(Records from a pointing dataset)
Start
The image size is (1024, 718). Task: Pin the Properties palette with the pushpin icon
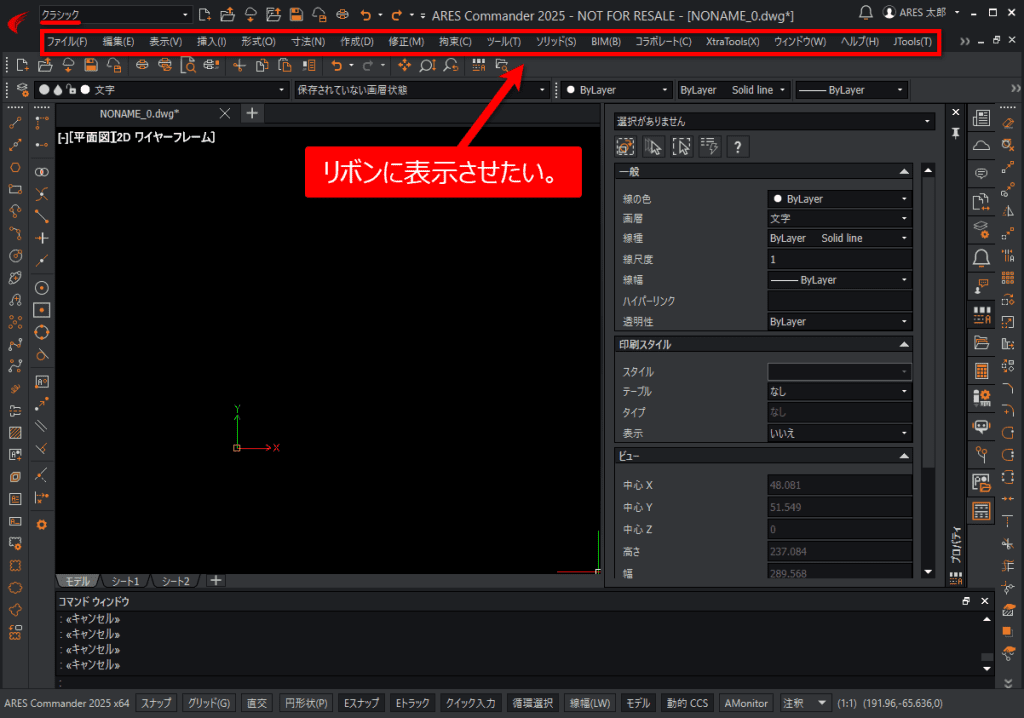coord(955,133)
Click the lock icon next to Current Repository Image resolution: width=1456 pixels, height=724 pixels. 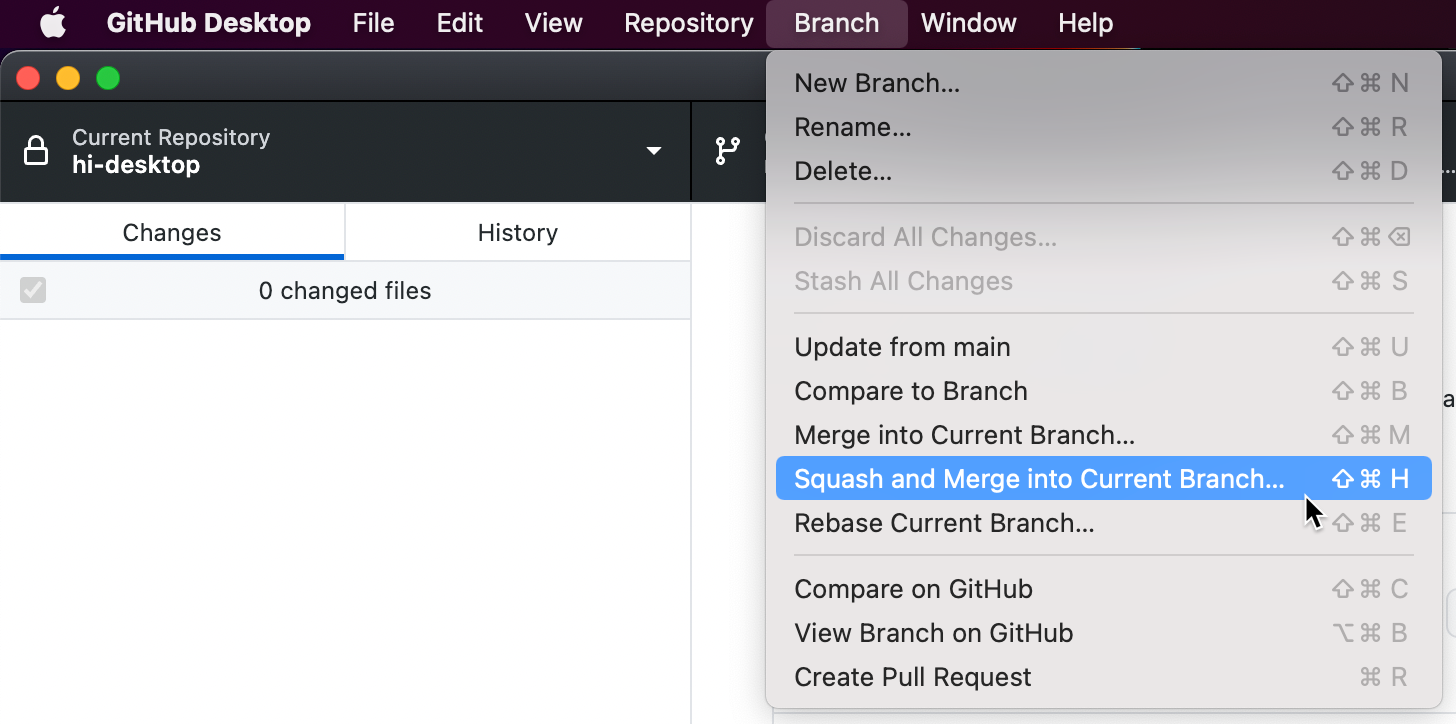[36, 150]
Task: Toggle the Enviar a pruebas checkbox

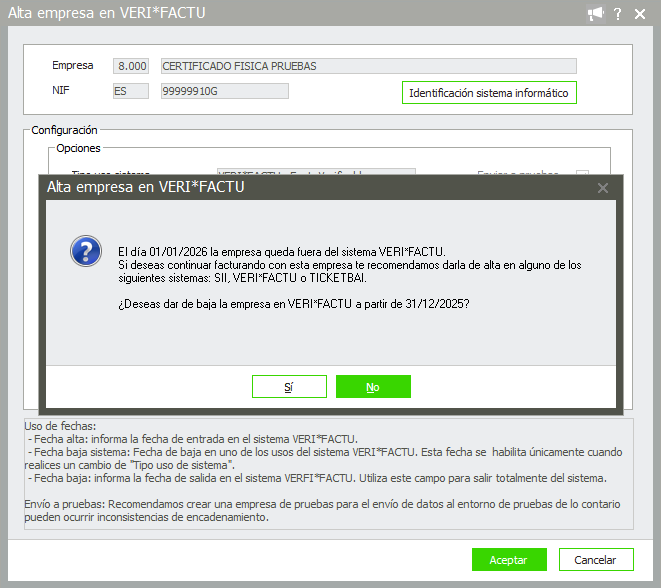Action: 582,172
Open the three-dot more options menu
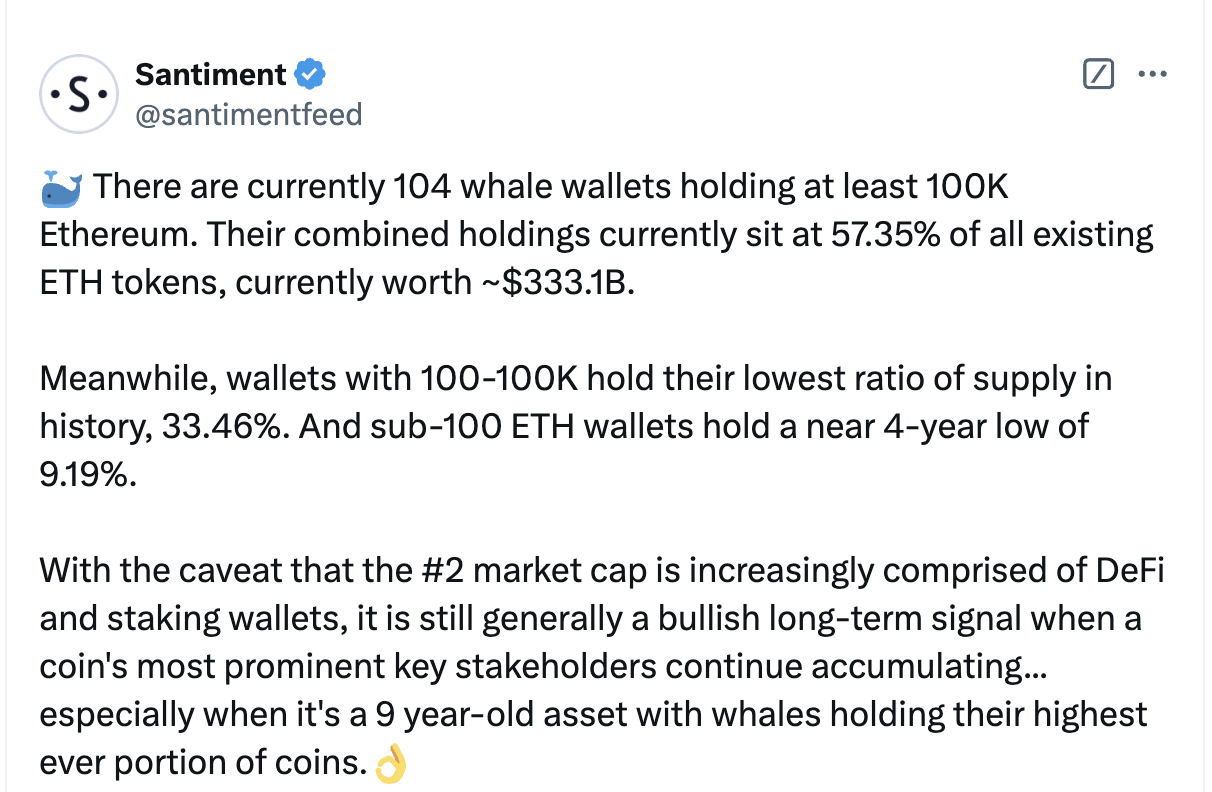The image size is (1212, 792). [x=1153, y=74]
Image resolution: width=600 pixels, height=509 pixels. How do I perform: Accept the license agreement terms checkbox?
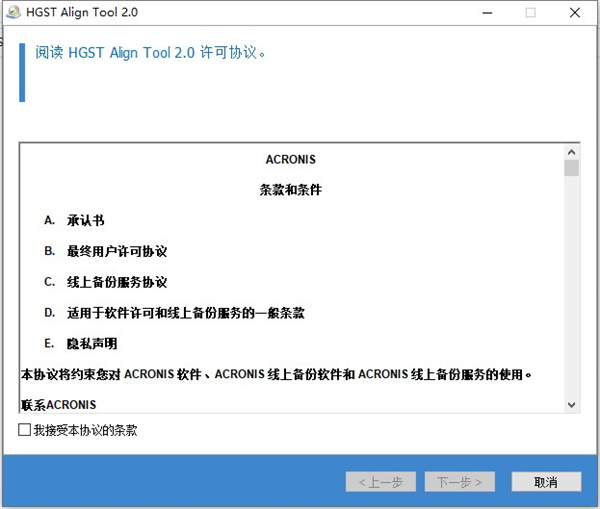coord(25,430)
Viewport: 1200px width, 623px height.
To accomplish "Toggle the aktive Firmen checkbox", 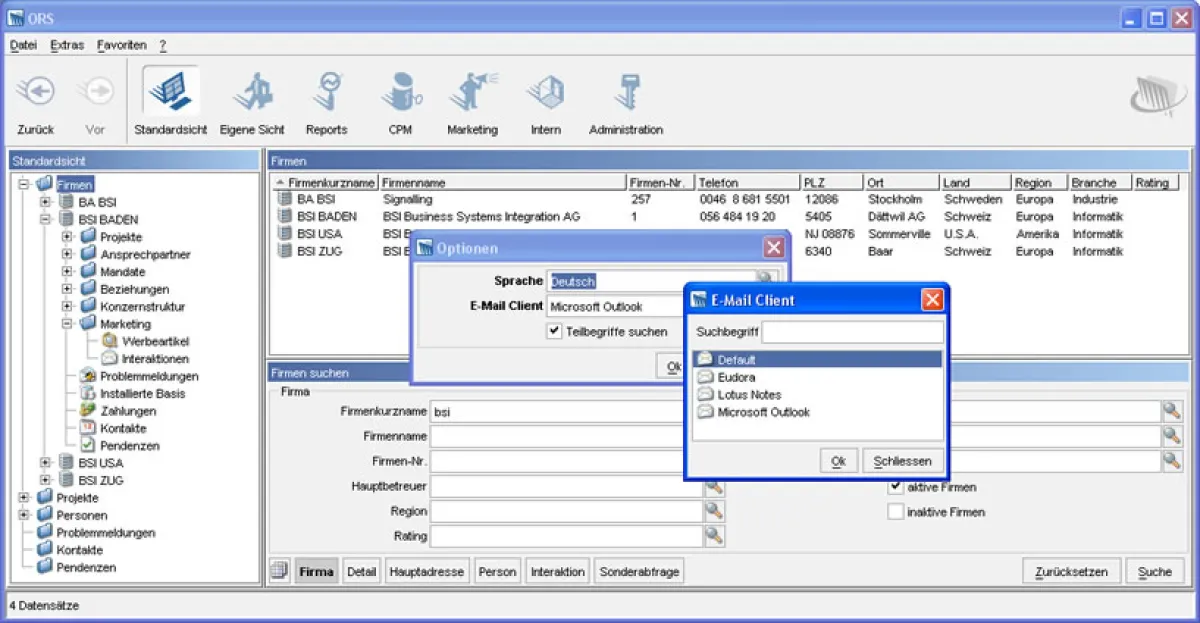I will coord(895,487).
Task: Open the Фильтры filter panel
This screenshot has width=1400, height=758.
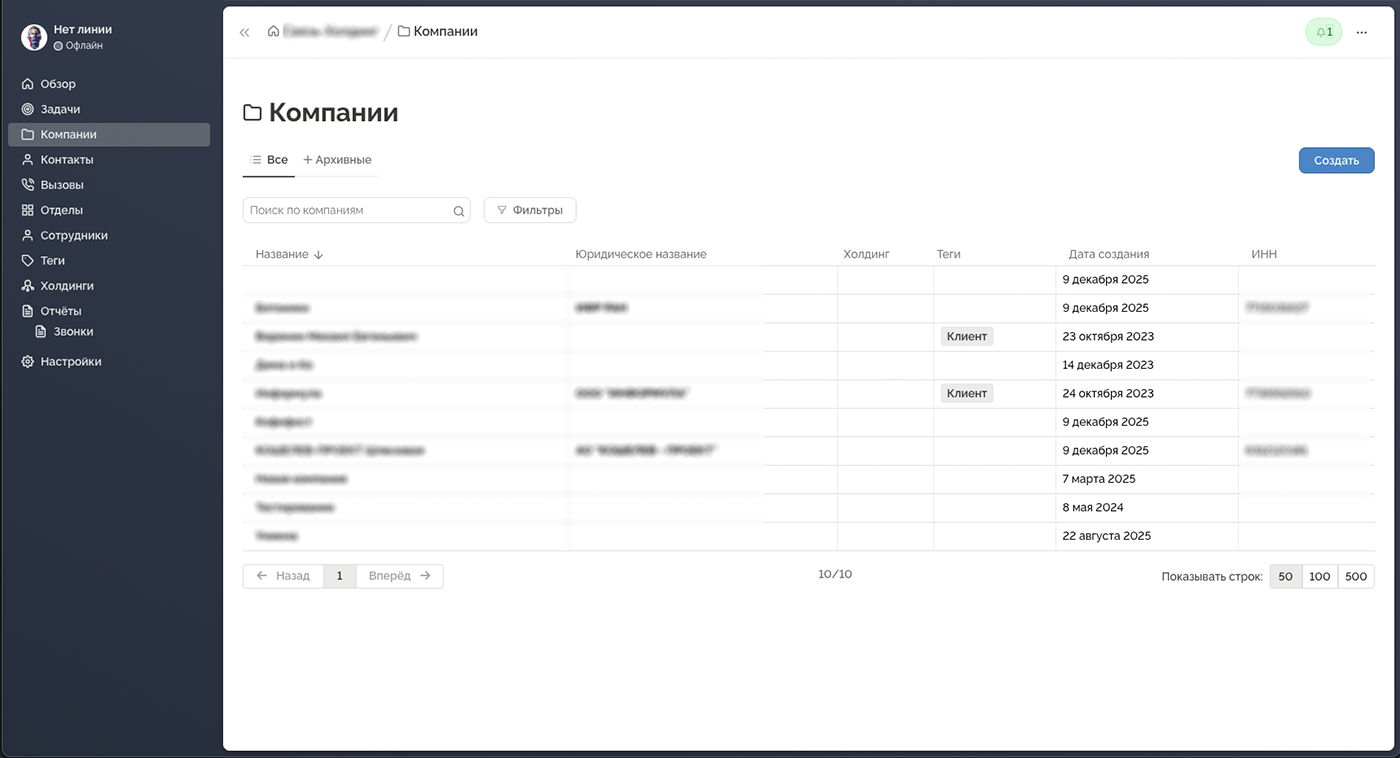Action: [x=530, y=210]
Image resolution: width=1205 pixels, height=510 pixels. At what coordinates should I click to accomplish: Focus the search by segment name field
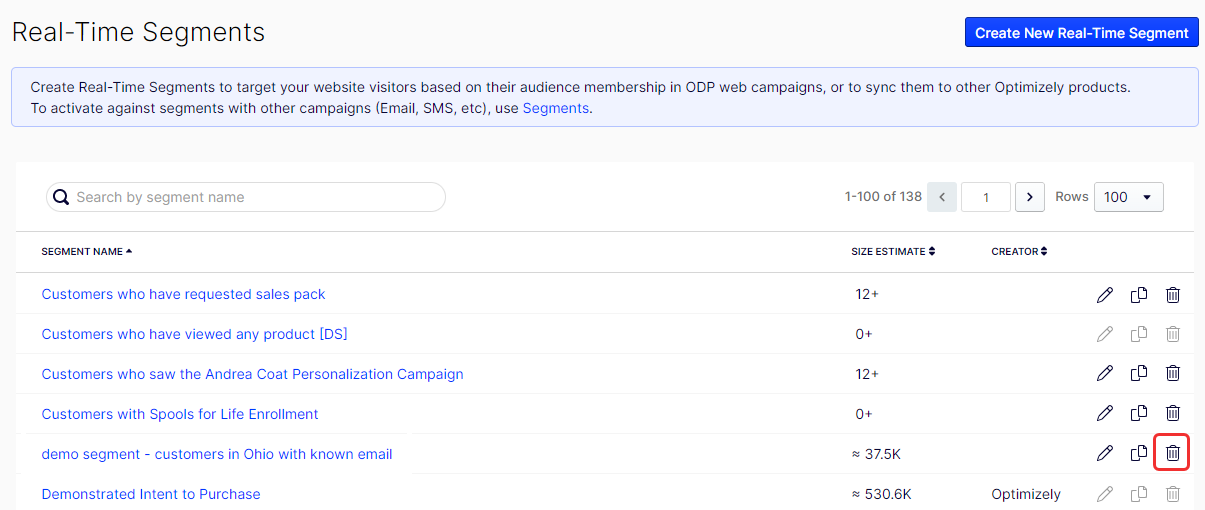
End
Written task: Pick out every line of the listing above that contains the string "Open", and treat uppercase and lowercase letters as different.

Answer below:
Open the three-dot more options menu
Task: Open the Фильтры filter panel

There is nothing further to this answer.